I have sometimes been amused during my attendance at high-level business meetings in American industry, amused at the discrepancy between the way we are told that important decisions get made and the truth. (Donald A. Norman, Things That Make Us Smart: Defending Human Attributes in the Age of the Machine, 1993, Basic Books, New York)
The logical-rational decision making models that we are taught in college are worthwhile and necessary, but they are rarely used in the course of everyday business. Although there are times when they ought to be used but aren’t, it is appropriate that they are used seldom. One reason for this is that these processes require a great deal of time — something we rarely have. The other reason is that if you have expertise in a domain, you are able to make decisions that are usually just as good, but require little time.

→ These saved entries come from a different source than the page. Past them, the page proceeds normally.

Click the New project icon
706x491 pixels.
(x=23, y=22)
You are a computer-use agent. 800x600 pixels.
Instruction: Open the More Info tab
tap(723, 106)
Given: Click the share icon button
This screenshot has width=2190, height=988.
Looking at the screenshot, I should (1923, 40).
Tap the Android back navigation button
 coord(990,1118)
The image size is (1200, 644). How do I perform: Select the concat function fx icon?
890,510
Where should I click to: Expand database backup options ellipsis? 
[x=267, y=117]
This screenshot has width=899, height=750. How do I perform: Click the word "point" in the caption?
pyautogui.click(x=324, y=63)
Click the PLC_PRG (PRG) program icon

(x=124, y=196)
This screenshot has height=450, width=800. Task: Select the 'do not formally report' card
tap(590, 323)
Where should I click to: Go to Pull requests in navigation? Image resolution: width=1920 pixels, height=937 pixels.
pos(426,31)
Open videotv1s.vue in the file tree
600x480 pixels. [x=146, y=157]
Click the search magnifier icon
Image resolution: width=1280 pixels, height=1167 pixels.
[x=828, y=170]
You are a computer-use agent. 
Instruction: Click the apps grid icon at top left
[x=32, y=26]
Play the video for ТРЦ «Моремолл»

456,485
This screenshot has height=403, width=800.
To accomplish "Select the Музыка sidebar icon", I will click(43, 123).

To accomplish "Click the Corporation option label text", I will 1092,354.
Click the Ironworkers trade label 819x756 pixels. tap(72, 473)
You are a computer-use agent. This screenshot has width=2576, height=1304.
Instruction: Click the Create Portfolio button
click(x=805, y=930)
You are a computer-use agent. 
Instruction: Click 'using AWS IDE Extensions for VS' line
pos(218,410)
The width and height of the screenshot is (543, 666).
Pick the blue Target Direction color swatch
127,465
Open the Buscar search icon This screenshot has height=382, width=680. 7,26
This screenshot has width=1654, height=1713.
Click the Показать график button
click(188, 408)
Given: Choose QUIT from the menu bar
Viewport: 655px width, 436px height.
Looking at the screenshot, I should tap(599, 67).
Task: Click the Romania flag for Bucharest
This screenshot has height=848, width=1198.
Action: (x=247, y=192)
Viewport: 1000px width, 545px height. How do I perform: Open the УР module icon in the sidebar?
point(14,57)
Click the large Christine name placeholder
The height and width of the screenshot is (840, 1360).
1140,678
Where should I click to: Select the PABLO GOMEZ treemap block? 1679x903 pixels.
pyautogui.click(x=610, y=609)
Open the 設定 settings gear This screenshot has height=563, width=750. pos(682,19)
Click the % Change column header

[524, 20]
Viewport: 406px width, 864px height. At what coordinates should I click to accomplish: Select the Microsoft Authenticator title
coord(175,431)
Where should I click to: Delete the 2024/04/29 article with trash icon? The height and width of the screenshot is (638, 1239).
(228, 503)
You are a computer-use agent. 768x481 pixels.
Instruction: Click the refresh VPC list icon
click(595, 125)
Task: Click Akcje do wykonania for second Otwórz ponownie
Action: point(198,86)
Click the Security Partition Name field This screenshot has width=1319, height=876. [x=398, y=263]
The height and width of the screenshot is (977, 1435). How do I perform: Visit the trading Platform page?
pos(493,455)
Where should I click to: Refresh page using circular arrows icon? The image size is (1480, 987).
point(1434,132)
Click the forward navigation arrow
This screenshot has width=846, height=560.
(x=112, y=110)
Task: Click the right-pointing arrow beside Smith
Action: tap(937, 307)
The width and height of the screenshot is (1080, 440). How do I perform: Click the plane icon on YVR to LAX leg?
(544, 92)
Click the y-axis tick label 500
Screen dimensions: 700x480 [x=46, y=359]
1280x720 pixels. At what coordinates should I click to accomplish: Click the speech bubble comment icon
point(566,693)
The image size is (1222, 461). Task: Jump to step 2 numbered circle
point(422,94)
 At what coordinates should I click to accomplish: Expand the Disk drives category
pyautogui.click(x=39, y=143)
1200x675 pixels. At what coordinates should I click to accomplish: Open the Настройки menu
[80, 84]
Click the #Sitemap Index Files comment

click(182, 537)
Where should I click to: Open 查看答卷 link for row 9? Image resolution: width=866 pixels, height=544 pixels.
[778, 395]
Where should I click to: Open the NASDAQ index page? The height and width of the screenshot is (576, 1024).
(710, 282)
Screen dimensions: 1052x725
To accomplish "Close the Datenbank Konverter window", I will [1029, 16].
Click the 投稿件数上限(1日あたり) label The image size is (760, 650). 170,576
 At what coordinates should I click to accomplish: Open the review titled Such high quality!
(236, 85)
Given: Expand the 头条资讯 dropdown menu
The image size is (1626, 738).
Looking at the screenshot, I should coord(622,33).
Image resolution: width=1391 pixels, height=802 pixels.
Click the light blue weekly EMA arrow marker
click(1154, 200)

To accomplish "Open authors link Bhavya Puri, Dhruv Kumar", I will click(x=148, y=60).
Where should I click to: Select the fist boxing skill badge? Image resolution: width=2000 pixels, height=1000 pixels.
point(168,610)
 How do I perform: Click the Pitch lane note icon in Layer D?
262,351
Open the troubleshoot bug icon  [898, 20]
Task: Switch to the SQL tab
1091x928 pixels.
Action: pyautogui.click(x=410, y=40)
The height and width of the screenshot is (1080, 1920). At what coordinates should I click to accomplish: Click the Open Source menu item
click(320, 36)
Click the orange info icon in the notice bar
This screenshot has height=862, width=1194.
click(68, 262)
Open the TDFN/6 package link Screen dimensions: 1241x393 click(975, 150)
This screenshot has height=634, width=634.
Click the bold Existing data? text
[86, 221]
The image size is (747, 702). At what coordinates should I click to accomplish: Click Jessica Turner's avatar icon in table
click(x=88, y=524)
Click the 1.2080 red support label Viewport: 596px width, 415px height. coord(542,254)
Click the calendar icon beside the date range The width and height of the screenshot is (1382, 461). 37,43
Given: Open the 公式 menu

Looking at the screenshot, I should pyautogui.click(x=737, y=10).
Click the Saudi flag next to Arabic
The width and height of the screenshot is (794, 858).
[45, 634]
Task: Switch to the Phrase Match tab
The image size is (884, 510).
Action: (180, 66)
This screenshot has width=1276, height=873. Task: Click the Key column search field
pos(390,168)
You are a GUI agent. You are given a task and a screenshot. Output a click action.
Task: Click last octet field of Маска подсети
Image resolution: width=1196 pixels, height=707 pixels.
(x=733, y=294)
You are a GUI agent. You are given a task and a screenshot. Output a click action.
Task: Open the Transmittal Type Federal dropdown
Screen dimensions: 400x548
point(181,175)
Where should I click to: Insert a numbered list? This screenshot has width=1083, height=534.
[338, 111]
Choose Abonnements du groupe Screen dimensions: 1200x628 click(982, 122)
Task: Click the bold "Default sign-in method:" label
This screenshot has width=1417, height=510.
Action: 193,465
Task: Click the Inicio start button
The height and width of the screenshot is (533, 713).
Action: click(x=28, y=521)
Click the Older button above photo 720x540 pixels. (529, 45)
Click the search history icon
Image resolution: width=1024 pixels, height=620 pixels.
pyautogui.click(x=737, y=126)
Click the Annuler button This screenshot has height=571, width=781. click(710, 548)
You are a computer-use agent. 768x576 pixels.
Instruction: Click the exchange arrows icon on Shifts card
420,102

Gary Klein, Chief Scientist at Klein Associates, Inc., has written an informative book about decision making that approaches the topic quite differently from most other books and articles. In the introductory chapter of Sources of Power: How People Make Decisions (MIT Press, 1999) he sets the stage for his treatment of the topic as follows:
During the past twenty-five years, the field of decision making has concentrated on showing the limitations of decision makers — that is, that they are not very rational or competent. Books have been written documenting human limitations and suggesting remedies: training methods to help us think clearly, decision support systems to monitor and guide us, and expert systems that enable computers to make the decisions and avoid altogether the fallible humans.
This book was written to balance the others and takes a different perspective. Here I document human strengths and capabilities that typically have been downplayed or even ignored.
Klein has studied decision making for years and has filled the book with research findings of his own and others, along with story after story of decision making in action.
Despite the fact that we at times and for good reason use “deductive logical thinking, analysis of probabilities, and statistical methods” to inform decisions, Klein reports that in natural settings decisions are rarely analytical, but are usually informed by intuition, mental simulation, metaphor, and storytelling.
The power of intuition enables us to size up a situation quickly. The power of mental simulation lets us imagine how a course of action might be carried out. The power of metaphor lets us draw on our experience by suggesting parallels between the current situation and something else we come across. The power of storytelling helps us consolidate our experiences to make them available in the future, either to ourselves or others.
If you are new to a field, having not yet developed expertise in the domain, decision making must be informed by a relatively slow process of information gathering and evaluation. If you are an expert, however, this research-laden and brain-taxing process is necessary much less often. According to Klein, experts usually make decisions based on what he calls the “Recognition-Primed Decision Model” (RPD). It combines two processes: “the way decision makers size up the situation to recognize which course of action makes sense, and the way they evaluate that course of action by imagining it”. Experts can often look at a situation and quickly recognize it as familiar, knowing intuitively what’s going on and how to respond. When multiple courses of action seem possible, they can take the first from their immediately prioritized list and evaluate its merits by running a quick mental simulation. If problems are discovered during the mental simulation, they proceed to the next possible course of action, until they find one that works, and then without further delay, take action. Are they always right? No, but if they’re experts in the field, they’re right most of the time.
How does this relate to data visualization? People who analyze data, if they are experts in the domain, usually know what’s important and make sense of it based on pattern recognition. They’ve seen it before, or something similar. Nothing presents meaningful patterns that reside in data better than properly chosen and well designed visual representations. More than any other tool, data visualization software can support meaningful pattern recognition for a broad range of people and can enable them to clearly present what they’ve found to others. Good visual analysis software pares information down to its essence in the form of a picture, removing the noise to enable clear focus on the signal. It translates abstract patterns of meaning in the data into images that can be easily perceived by our eyes and discerned by our brains, thereby serving as an external tool of cognition.
Good decisions must be based on clear presentations of data that allow experts to bypass time-consuming and often unnecessary mental gymnastics and software mechanics so they can spend their precious resources assessing the situation and responding while there’s still time. If you don’t have good visual analysis and presentation tools to support this process, you’re wasting valuable time and working partially blind.